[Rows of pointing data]
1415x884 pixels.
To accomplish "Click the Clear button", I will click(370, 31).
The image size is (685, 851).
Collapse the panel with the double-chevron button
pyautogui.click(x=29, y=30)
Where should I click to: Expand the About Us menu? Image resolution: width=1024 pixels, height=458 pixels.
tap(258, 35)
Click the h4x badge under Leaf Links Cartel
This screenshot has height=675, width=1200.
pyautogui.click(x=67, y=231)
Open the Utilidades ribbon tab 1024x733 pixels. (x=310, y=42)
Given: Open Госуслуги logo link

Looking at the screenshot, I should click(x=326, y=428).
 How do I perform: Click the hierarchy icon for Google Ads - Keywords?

_AIM OF THE TASK_
Please edit these lines by changing every "pixels" to "px" and keeping everything else unchanged.

_THE REPLY_
1415x884 px.
To accomplish "Click the Clear button", I will click(370, 31).
The image size is (685, 851).
Collapse the panel with the double-chevron button
pyautogui.click(x=29, y=30)
Where should I click to: Expand the About Us menu? Image resolution: width=1024 px, height=458 px.
tap(258, 35)
Click the h4x badge under Leaf Links Cartel
This screenshot has height=675, width=1200.
pyautogui.click(x=67, y=231)
Open the Utilidades ribbon tab 1024x733 px. (x=310, y=42)
Given: Open Госуслуги logo link

Looking at the screenshot, I should click(x=326, y=428).
 How do I perform: Click the hierarchy icon for Google Ads - Keywords?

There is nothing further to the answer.